Data items:
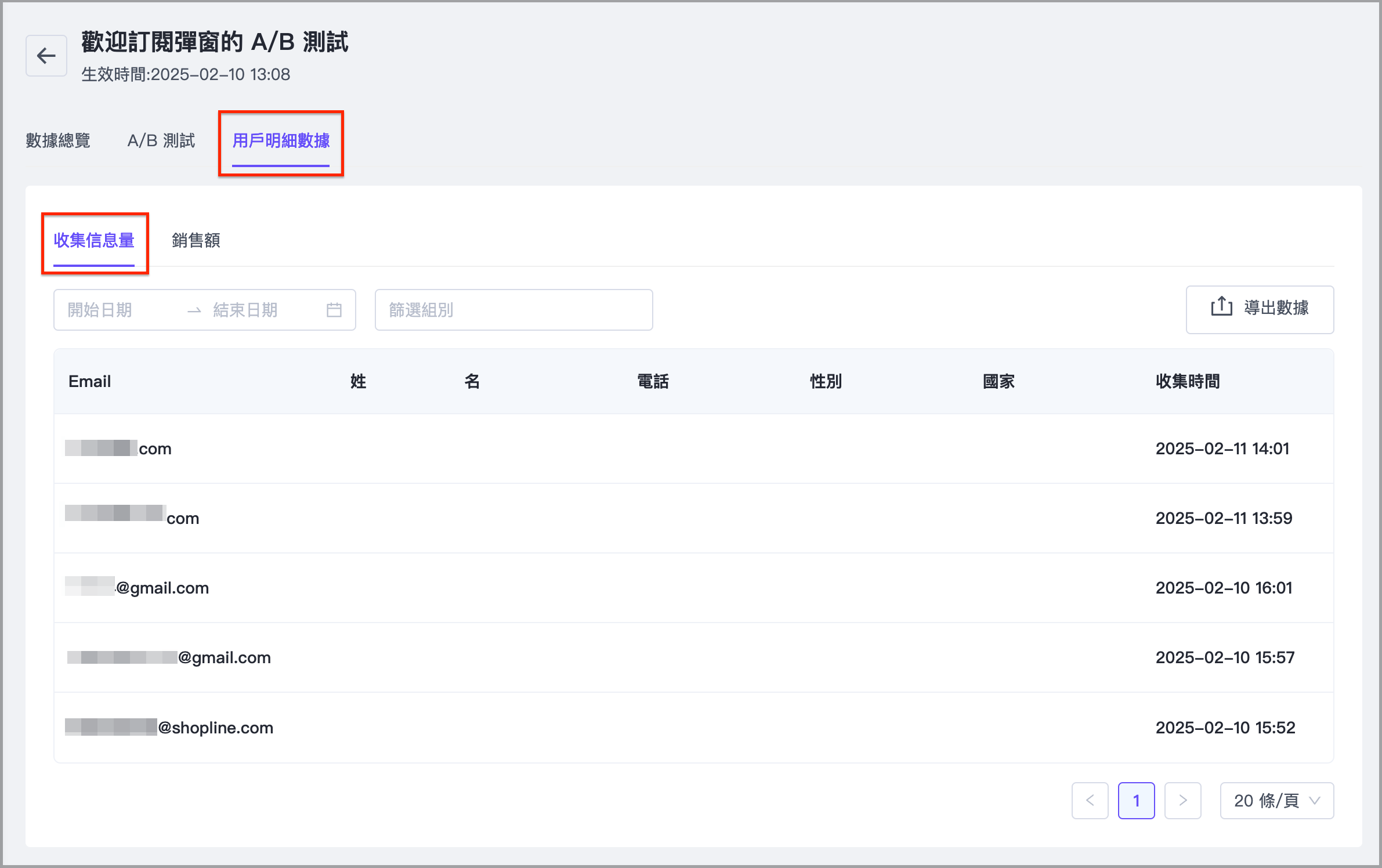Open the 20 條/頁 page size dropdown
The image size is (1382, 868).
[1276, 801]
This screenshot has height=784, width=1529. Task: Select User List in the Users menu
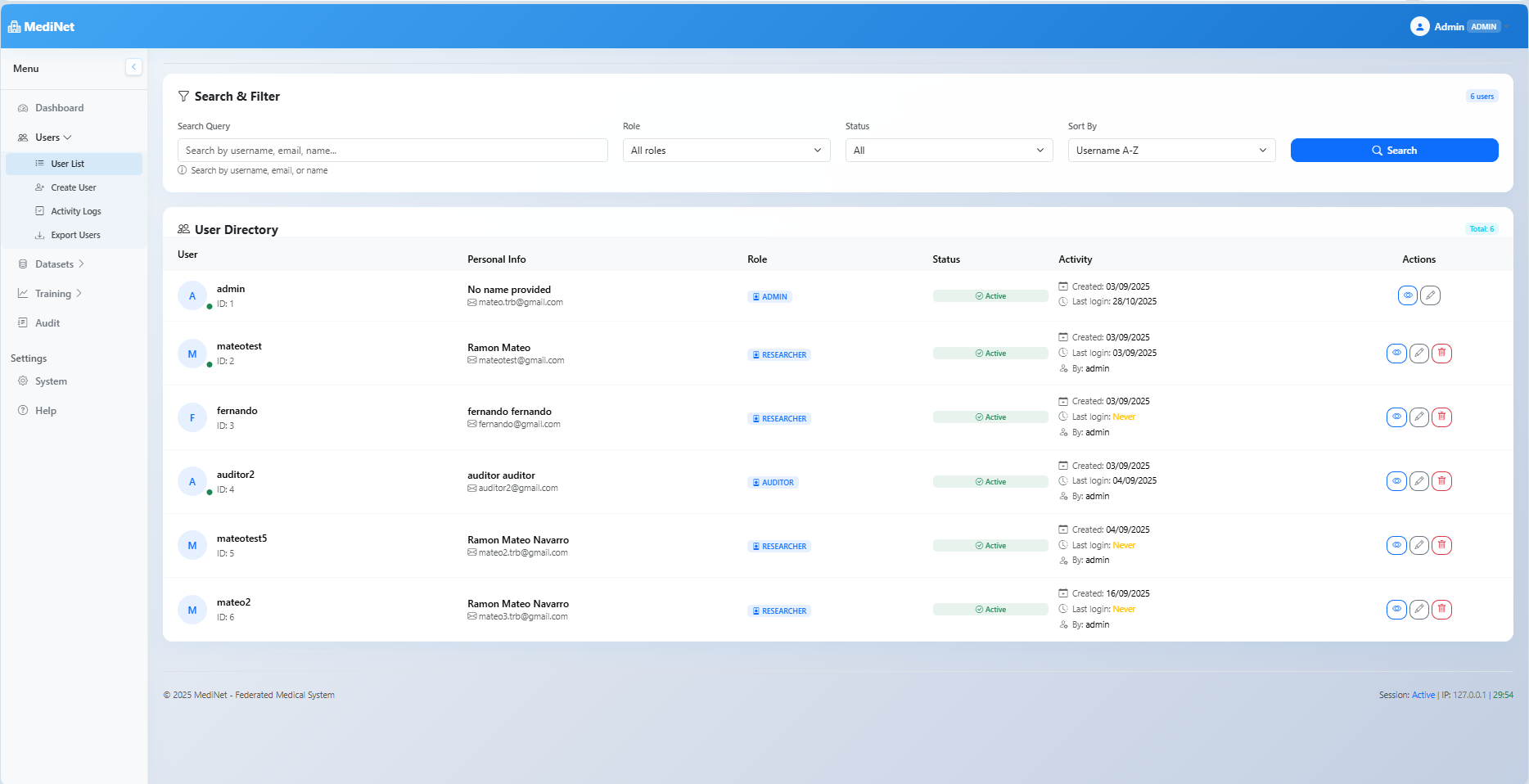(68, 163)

_What needs to be done_: Exact text is required for the lines from the one with "This screenshot has" through the last line of the entries, both included. Omit pictures.

_Exercise output_:
This screenshot has height=784, width=1529. Task: Select User List in the Users menu
(68, 163)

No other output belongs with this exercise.